“Don’t get too bulky”! “My body doesn’t respond well to weights!”
There was a time when I was covering this subject on a daily basis. Many gym goers, old and new. The subject of training with “weights” seemed to raise a lot of fear.
Thankfully, this stigma is actually dying an overdue death. It is, however still a fear held by many. It certainly doesn’t help when there are industry personalities seeking to sell their online programs by tapping into that fear.
Let’s fire off some of the facts.
✔️Women produce barely 1/6 of the testosterone that men do. Manliness is all in the hormones 😉
✔️ A widely accepted fact is, once you reach your 30’s onwards, you lose lean muscle tissue. In fact you can expect to lose 6-7kg of muscle between the ages of 30-60! Left unchecked, this process continues to accelerate and is associated with a host of ageing characteristics and a heightened risk of many illnesses.

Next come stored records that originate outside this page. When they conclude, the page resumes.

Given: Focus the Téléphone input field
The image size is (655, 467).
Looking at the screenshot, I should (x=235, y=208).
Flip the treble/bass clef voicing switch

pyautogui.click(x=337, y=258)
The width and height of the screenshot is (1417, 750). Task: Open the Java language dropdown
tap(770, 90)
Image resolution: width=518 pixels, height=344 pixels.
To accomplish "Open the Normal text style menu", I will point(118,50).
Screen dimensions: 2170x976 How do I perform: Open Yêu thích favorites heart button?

✔️ 60% of the energy you burn every day is consumed to keep your muscle tissue alive and functioning. Less muscle = less energy consumed.

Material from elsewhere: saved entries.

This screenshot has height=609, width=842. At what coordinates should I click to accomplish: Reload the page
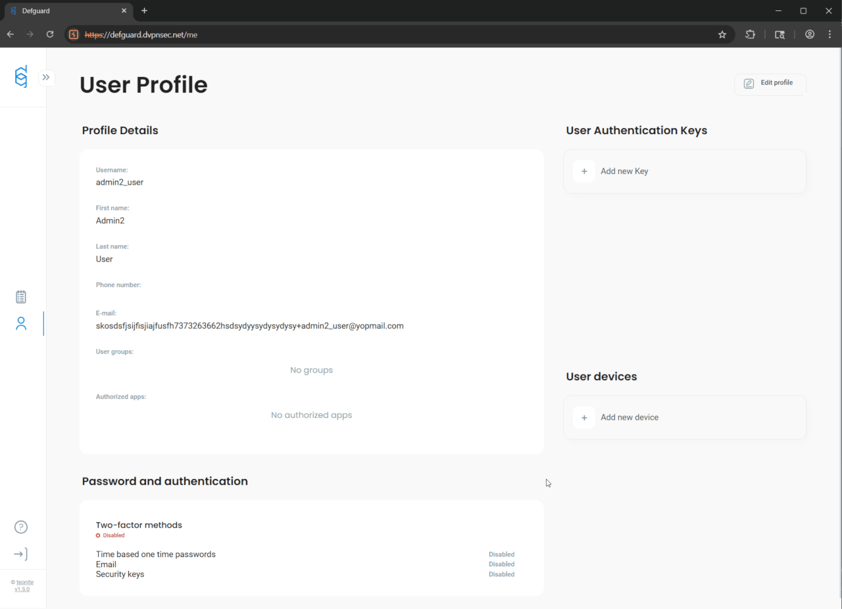click(50, 35)
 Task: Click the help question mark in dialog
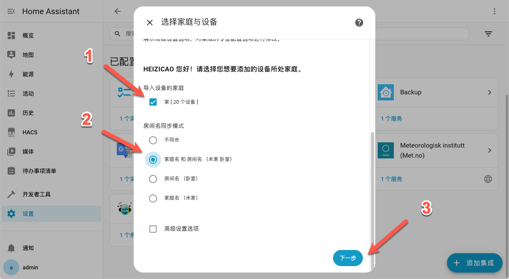[359, 23]
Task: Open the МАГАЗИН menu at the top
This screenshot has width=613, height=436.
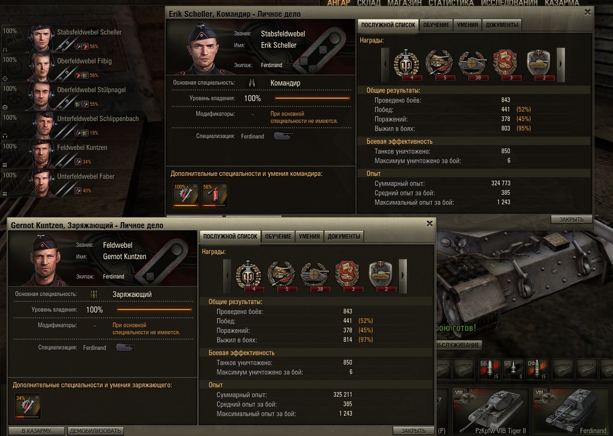Action: (404, 3)
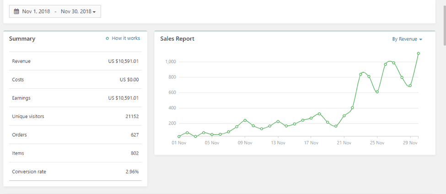This screenshot has width=446, height=194.
Task: Click the circle icon beside How it works
Action: pyautogui.click(x=107, y=38)
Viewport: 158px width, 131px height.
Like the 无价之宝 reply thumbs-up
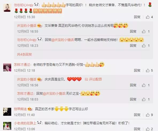[x=144, y=99]
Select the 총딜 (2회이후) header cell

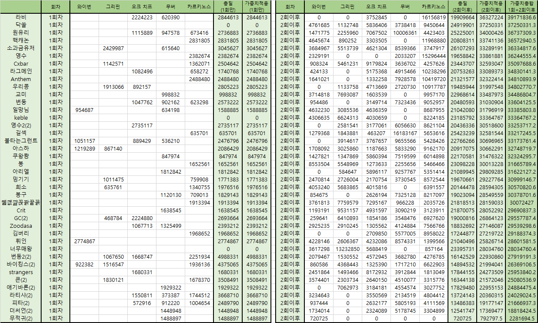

✔️ “Tone” You may have already guessed, is muscle. The only way to change your shape is to increase the size of muscle. More muscle and less fat, gives you tone.

Muscle = tone and shape

Only 2 Weights sessions per week helped Carolynn completely transform her body shape.
Ok but what if my body shape isn’t the same as others? What if I personally got bigger when I used weights? There are some answers for you.

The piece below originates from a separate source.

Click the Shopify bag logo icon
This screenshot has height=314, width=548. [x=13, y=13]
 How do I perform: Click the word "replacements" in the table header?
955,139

- Bone structure and length can mean some people carry their body fat better than others. What this means is, they’re carrying much more fat than they realise and don’t have nearly as much muscle as they think. Looking strong doesn’t mean you have muscle. “Shape” isn’t always a foregone conclusion. Weight training can work wonders for these body shapes, as we’ve seen in the gym before.
- The “trade off effect” intensifies. We tend to reward ourselves for exercise or perhaps use it to offset poor choices over the weekend. With weight training being quite intense, this can and often does go to a new level. You’re only burning 300-400 calories in a session so this is a habit that must be controlled if you wish to change your body shape.
- High reps, low weight and no progression isn’t weight training. It’s not FIRE. It’s cardio in disguise. Some cardio is fantastic for results and is essential to achieve a transformation. Too much however, may be detrimental to results. These classes can also develop imbalances in posture and shape.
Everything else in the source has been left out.